When it comes to deciding whether a customer relationship management (CRM) solution is financially viable, you need to look at the long-term total costs.
The cost of buying the solution is sometimes only half the story, since charges may also apply for services such as implementation, maintenance, support, and upgrades. Different suppliers' pricing systems can make it difficult to calculate the lifecycle cost or total cost of ownership (TCO). This can cause projects to go over budget. Generally speaking, CRM solutions include many cost and service factors, so the decision to buy a particular one should take account of all expenditures over the lifetime of the product, as well as any hidden costs.
The cost may also vary depending on how you use the software
The charging mechanisms for CRM have changed significantly over recent years. Licensing agreements with a large upfront investment are being replaced by flexible monthly, annual or usage-based subscriptions that are intended to mitigate the amount of financial risk involved in a CRM investment. However, these do not necessarily make the TCO any easier to calculate, as some suppliers offer various licensing schemes such as “limited use” licenses, or low introductory subscription fees for limited CRM functionality. Over time, as an organization’s CRM needs become both more complex and more broadly deployed, some suppliers force expensive upgrades or the addition of many more limited use licenses, both of which can drive up costs significantly. Therefore, it is important to realize that when comparing CRM vendors, many times it is not an “apples to apples” comparison when looking at introductory subscription pricing versus long term TCO, as editions and subsequent costs can and will rise over the course of the deployment. Be sure to ask vendors the right questions, such as: “Will usage, customizations, or other system development result in a required edition upgrade?”
Also, CRM solutions may be offered on a software-as-a-service (SaaS) basis, or as a traditional premise-based server software solution with a limited or unlimited number of user licences, in which case there can be already big differences in the purchase cost. A complex pricing schema, and dependence on a variety of existing enterprise agreements with suppliers, may push up the cost of a server-based solution. And many suppliers charge extra for access from multiple mobile devices and for maintenance and support. It is important to never assume that mobile or tablet access is a free extension for every user when factoring in costs of more traditional premise-based CRM solutions.

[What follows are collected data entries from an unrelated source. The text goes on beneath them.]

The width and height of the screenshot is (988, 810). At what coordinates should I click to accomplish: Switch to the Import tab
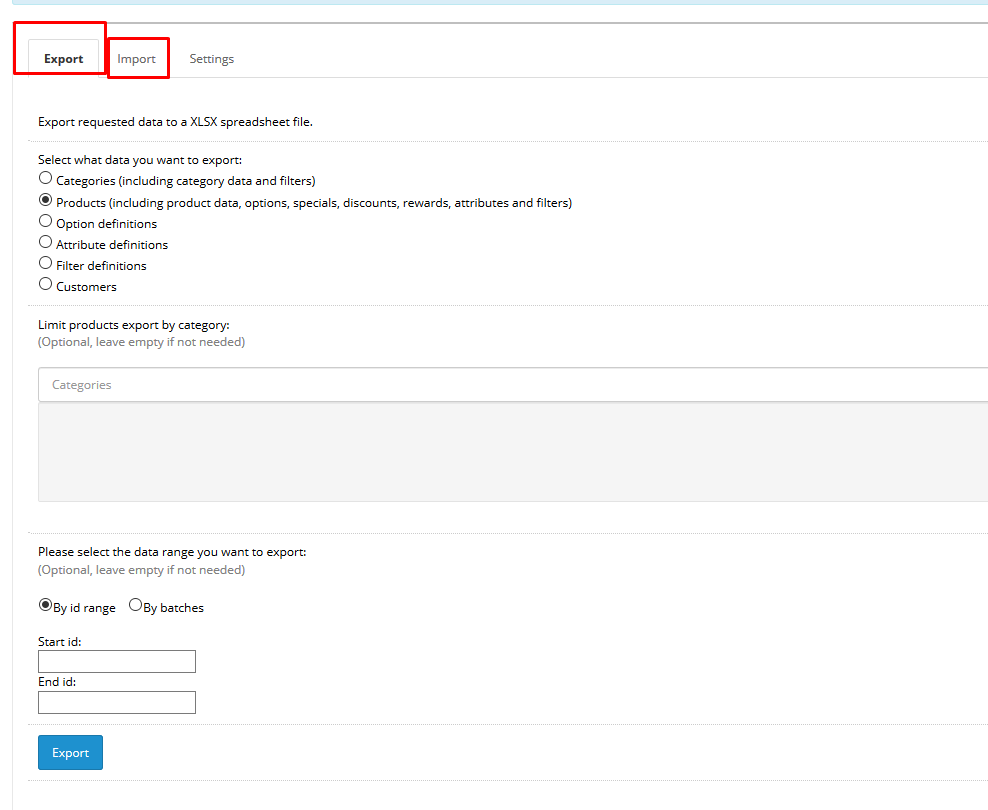point(137,59)
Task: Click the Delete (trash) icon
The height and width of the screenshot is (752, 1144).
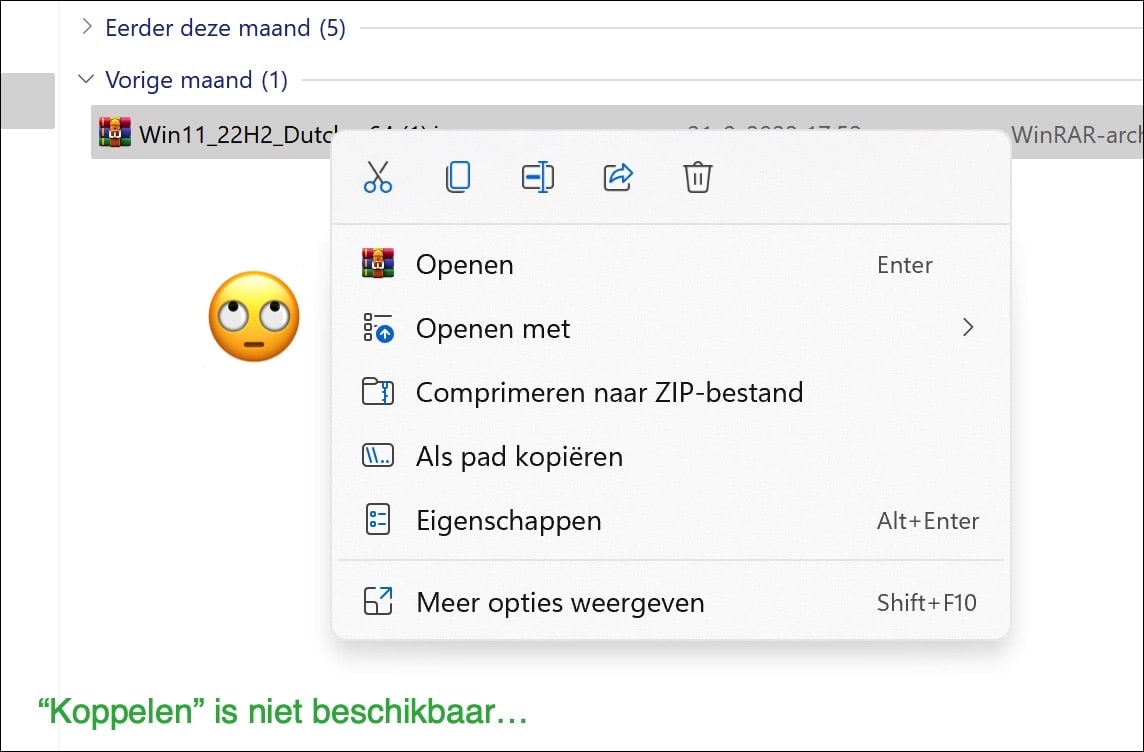Action: (x=697, y=176)
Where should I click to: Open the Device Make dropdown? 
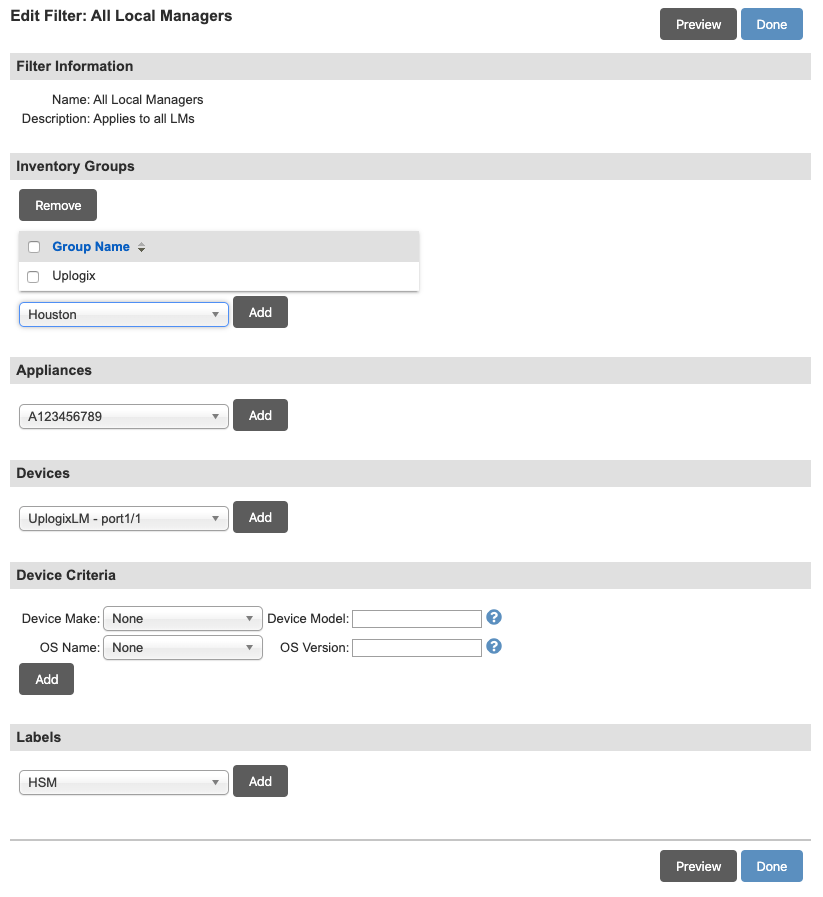pos(182,619)
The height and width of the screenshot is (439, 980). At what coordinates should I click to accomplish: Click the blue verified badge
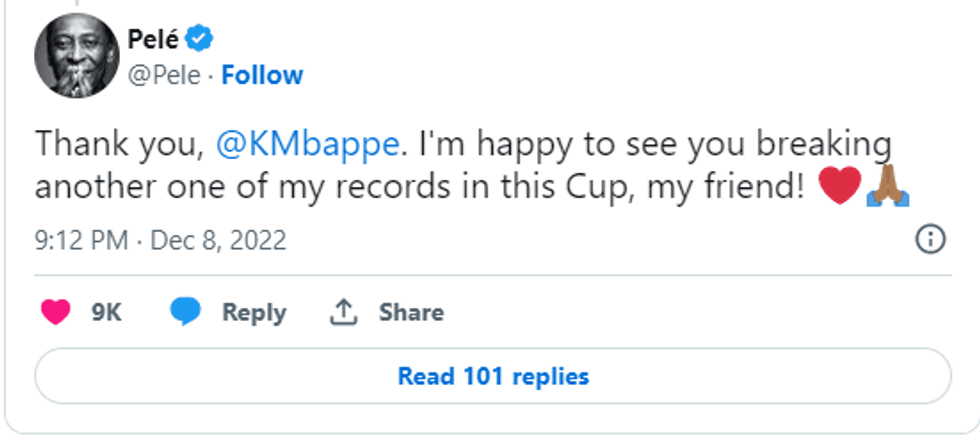pyautogui.click(x=203, y=39)
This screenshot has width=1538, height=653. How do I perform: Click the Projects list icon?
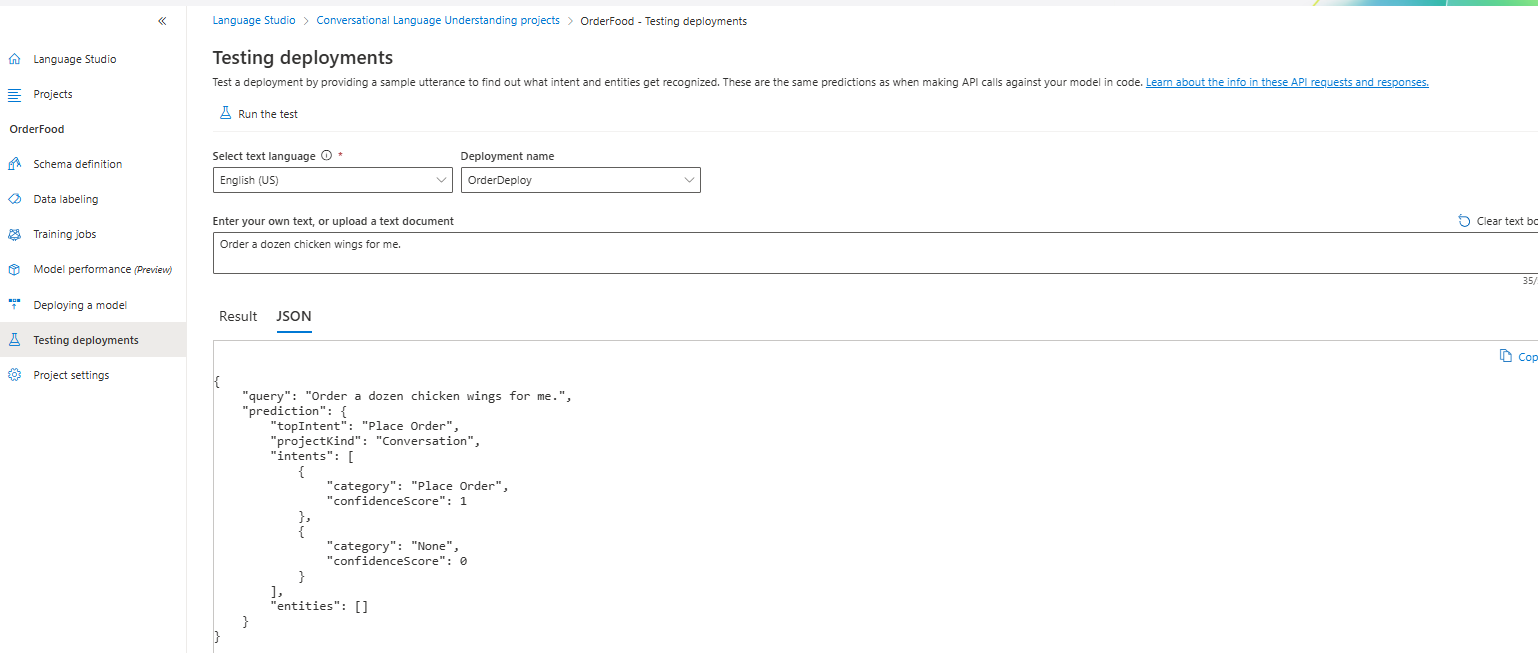point(14,94)
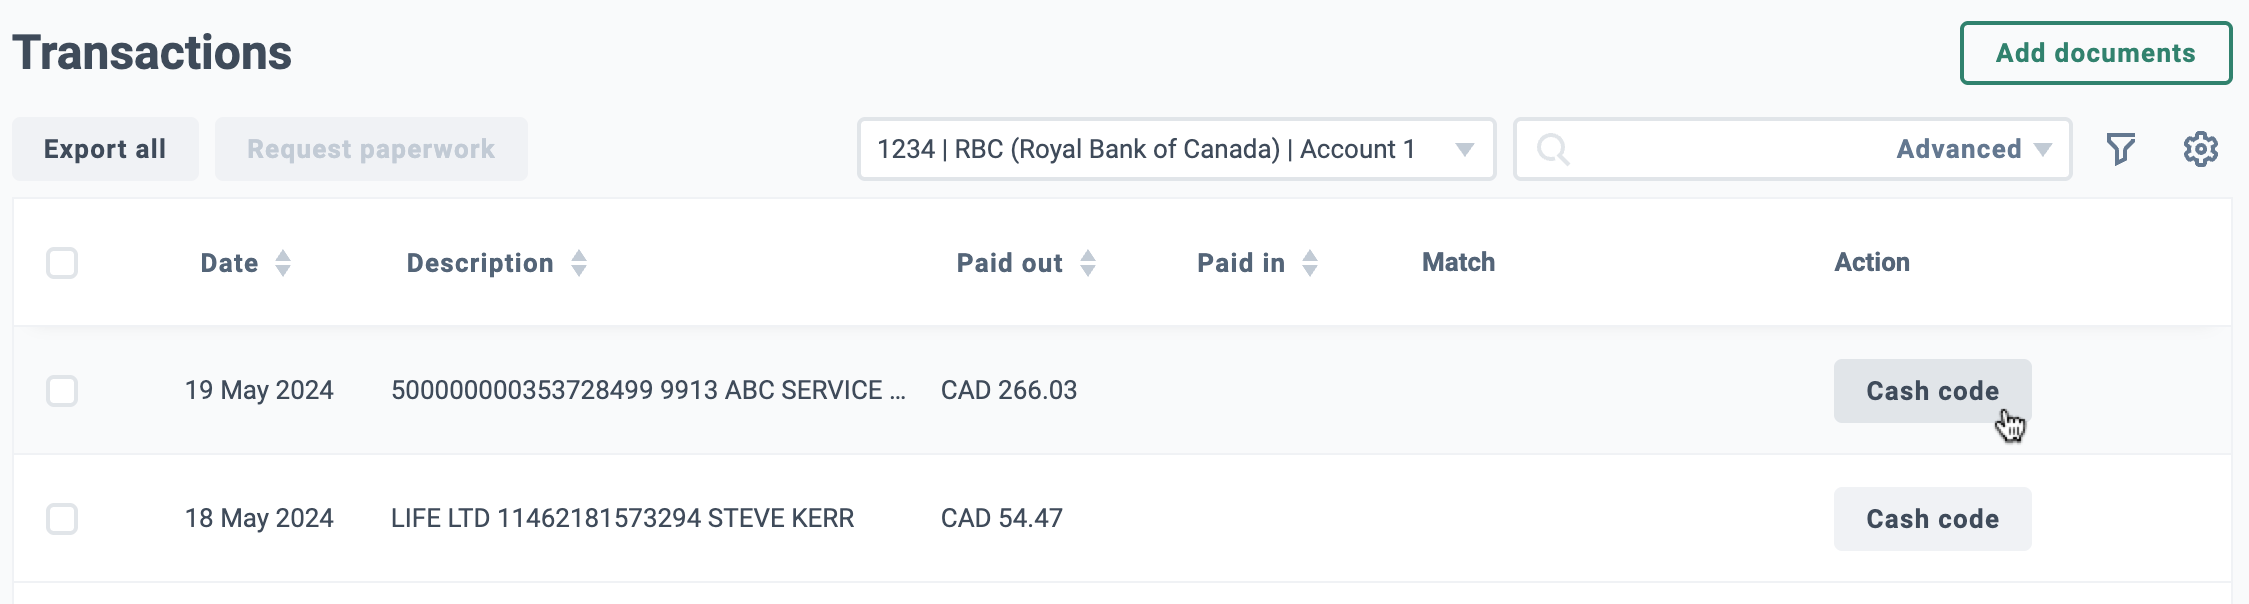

Customer pitfall: hidden costs
SaaS subscription pricing models typically have no server fees or annual maintenance charges, and a subscription should include standard functions, such as the core CRM application, an email plugin, a reporting module, and configuration options. Although the pricing model may appear simple, there may be hidden costs for important applications, such as mobile access. Some providers may provide free mobile versions on a limited basis, with extra charges for full access. In addition, some SaaS CRM providers charge exorbitant data storage fees when users cross a low threshold, as well as restrict access to systems integration capabilities, forcing organizations to either add more users to soften limits, or upgrade to premium and thus more expensive editions. Some providers may also charge or enforce edition upgrades based on the amount of contacts in the system, the number of emails sent, or the number of documents in the file system.
When browsing the market for a new CRM system therefore, look for a solution that offers a pricing structure that is as simple as possible. This will ensure you can see the full cost at a glance. Also, look for flexibility in your solution that provides you with exactly what you need, to further reduce costs. Opt for a model that gives you the choice to choose an on-demand or SaaS service, or the option to host the system in-house on your own servers; with no hidden costs or compulsory upgrades.
Save money by analysing your needs
CRM products vary a great deal in terms of what they include and how they are priced. It makes sense to carry out a detailed analysis of pricing structures and watch out for hidden costs. In the long run, a product that looks inexpensive may turn out to be more costly than you first thought because it offers a limited range of functionality. This is particularly important if you're a growing business and need to expand your CRM system to reflect new challenges and an increasing customer base. If this is the case, you need a comprehensive subscription with no hidden extras, providing a more predictable and manageable TCO for the life cycle of your CRM initiative.